Urgensi Terhadap RUU Pengadilan Hubungan Industrial
Kolom

Urgensi Terhadap RUU Pengadilan Hubungan Industrial

Menjadi terobosan yang tepat apabila Pengadilan Hubungan Industrial diatur tersendiri dalam undang-undang.

Bacaan 5 Menit
Johan Imanuel. Foto: istimewa
Johan Imanuel. Foto: istimewa

DPR RI akhirnya merilis Daftar Program Legislasi Nasional (Prolegnas) Tahun 2021. Tercatat ada 33 Draft Rancangaan Undang-Undang (RUU) dan 5 RUU Kumulatif Terbuka. Salah satu RUU yang akan diprioritaskan adalah Rancangan Undang-Undang tentang Pembentukan Pengadilan Tinggi Tata Usaha Negara Palembang, Pengadilan Tinggi Tata Usaha Negara Banjarmasin, dan Pengadilan Tinggi Tata Usaha Negara Manado. Hal tersebut patut diapresiasi demi menjunjung tinggi asas peradilan yaitu sederhana, cepat dan biaya ringan.

Namun demikian, ada ide lainnya dalam perkembangan pengadilan salah satunya terkait pengadilan hubungan industrial.
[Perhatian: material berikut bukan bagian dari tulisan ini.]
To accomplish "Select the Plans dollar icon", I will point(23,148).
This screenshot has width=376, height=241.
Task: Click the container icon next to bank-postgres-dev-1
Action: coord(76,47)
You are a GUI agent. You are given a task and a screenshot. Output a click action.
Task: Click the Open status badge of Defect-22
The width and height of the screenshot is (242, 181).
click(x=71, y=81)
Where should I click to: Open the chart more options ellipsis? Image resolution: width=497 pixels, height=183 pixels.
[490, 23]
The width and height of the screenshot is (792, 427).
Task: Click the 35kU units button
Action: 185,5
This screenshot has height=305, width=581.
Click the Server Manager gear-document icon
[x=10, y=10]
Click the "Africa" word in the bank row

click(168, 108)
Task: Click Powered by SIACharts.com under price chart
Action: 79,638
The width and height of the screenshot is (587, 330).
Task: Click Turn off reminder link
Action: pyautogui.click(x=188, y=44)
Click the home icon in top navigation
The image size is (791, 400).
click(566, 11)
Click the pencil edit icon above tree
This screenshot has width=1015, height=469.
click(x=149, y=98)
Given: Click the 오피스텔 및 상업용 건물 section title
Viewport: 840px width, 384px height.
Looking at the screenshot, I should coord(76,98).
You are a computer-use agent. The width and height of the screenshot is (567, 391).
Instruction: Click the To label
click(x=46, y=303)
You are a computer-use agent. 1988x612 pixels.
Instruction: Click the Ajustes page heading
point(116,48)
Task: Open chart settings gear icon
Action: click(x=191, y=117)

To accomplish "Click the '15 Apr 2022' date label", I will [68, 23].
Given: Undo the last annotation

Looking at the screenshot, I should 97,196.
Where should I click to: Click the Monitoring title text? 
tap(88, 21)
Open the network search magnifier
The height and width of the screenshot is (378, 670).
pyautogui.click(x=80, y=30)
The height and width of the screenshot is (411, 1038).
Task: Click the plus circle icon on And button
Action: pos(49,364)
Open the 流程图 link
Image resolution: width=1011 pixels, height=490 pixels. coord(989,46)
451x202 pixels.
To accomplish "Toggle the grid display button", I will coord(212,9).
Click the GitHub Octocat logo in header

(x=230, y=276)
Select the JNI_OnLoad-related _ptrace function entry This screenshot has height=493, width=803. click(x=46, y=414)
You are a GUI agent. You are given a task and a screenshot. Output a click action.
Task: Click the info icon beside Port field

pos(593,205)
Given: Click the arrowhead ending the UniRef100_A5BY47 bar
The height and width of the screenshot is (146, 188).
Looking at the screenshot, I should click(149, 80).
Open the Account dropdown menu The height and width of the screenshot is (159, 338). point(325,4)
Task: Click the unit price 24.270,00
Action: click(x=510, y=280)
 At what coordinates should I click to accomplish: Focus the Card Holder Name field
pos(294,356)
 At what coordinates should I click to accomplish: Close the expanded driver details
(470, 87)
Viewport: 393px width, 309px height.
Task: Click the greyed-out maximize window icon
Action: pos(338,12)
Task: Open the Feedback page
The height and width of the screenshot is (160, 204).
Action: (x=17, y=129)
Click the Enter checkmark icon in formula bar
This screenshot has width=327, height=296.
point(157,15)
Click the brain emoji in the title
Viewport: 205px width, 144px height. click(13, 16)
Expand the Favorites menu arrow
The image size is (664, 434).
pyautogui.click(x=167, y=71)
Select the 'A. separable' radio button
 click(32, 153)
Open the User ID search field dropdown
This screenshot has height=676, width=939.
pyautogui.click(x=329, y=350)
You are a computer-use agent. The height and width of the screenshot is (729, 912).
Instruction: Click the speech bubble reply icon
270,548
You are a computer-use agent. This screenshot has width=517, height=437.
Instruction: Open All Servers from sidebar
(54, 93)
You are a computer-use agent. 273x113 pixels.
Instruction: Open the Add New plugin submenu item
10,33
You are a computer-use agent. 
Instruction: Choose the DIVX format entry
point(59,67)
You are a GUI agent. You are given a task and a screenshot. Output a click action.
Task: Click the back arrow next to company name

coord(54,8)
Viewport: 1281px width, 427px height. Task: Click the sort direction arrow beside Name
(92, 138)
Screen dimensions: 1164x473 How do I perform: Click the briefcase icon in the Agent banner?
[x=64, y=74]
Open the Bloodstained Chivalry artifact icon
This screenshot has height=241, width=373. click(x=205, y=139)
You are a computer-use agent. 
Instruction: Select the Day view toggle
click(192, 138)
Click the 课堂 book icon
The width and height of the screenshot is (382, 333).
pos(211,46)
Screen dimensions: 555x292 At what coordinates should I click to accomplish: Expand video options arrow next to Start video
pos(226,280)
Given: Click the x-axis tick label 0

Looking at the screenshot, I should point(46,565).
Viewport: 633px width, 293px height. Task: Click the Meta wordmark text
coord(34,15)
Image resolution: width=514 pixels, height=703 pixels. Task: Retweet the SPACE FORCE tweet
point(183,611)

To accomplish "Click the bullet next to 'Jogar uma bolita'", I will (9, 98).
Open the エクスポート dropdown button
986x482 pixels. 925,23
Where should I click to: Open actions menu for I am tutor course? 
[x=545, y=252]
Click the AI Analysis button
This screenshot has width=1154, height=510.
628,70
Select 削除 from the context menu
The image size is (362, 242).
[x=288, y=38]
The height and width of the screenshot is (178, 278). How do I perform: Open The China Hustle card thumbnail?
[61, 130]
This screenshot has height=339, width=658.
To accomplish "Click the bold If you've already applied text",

Saat ini bahwa dalam undang-undang terkait hubungan industrial, Indonesia telah memiliki tiga dasar hukum yaitu, Undang- Undang Nomor 13 Tahun 2003 Tentang Ketenagakerjaan, Undang-Undang Nomor 11 Tahun 2020 Tentang Cipta Kerja dan Undang-Undang Nomor 2 Tahun 2004 Tentang Penyelesaian Perselisihan Hubungan Industrial.

Tentang Pengadilan Hubungan Industrial

Adapun mengenai Pengadilan Hubungan Industrial saat ini diatur dalam BAB III Pengadilan Hubungan Industrial dalam Undang-Undang Nomor 2 Tahun 2004 tentang Penyelesaian Perselisihan Hubungan Industrial (UU PPHI), khususnya pada Pasal 55 sampai dengan Pasal 80.

Pengadilan Hubungan Industrial ini merupakan pengadilan khusus. Hanya saja kedudukannya saat ini masih berada di dalam Pengadilan Negeri. Hal ini sesuai Pasal 59 UU PPHI yang menyebutkan, “...Pengadilan Hubungan Industrial pada setiap Pengadilan Negeri Kabupaten/Kota yang berada di setiap Ibukota Propinsi yang daerah hukumnya meliputi propinsi yang bersangkutan....”. Hal ini dapat ditafsirkan apabila ada perselisihan hubungan industrial yang timbul di suatu kabupaten namun belum ada Pengadilan Hubungan Industrial otomatis pihak yang berperkara wajib menyelesaikan di Pengadilan Negeri tingkat Provinsi.

Bayangkan apabila jarak antara lokasi para pihak yang berperkara dalam perselisihan hubungan industrial dengan Pengadilan Hubungan Industrial misalkan dari kabupaten ke provinsi sesungguhnya hal ini nyata menjadi hambatan dalam asas pengadilan sederhana, cepat dan ringan.

Dalam Undang-Undang Nomor 48 Tahun 2009 Tentang Kekuasaan Kehakiman (UU Kekuasaan Kehakiman), dalam Penjelasan Pasal 2 ayat (4) menyebutkan, “...Yang dimaksud dengan “sederhana” adalah pemeriksaan dan penyelesaian perkara dilakukan dengan cara efesien dan efektif. Yang dimaksud dengan “biaya ringan” adalah biaya perkara yang dapat dijangkau oleh masyarakat...”. Jika memperhatikan penjelasan pasal tersebut maka tingkat efisien dari kedudukan Pengadilan Hubungan Industrial tentu menjadi permasalahan serius.

Atas dasar itu, diperlukan terobosan dalam menghadapi hambatan tersebut tidak saja demi pelaksanaan asas peradilan yang ditegaskan dalam UU Kekuasaan Kehakiman tetapi juga sebagai solusi bagi para pihak yang berperkara di masa pandemi Covid-19 yang saat ini tidak menentu kapan akan berakhir.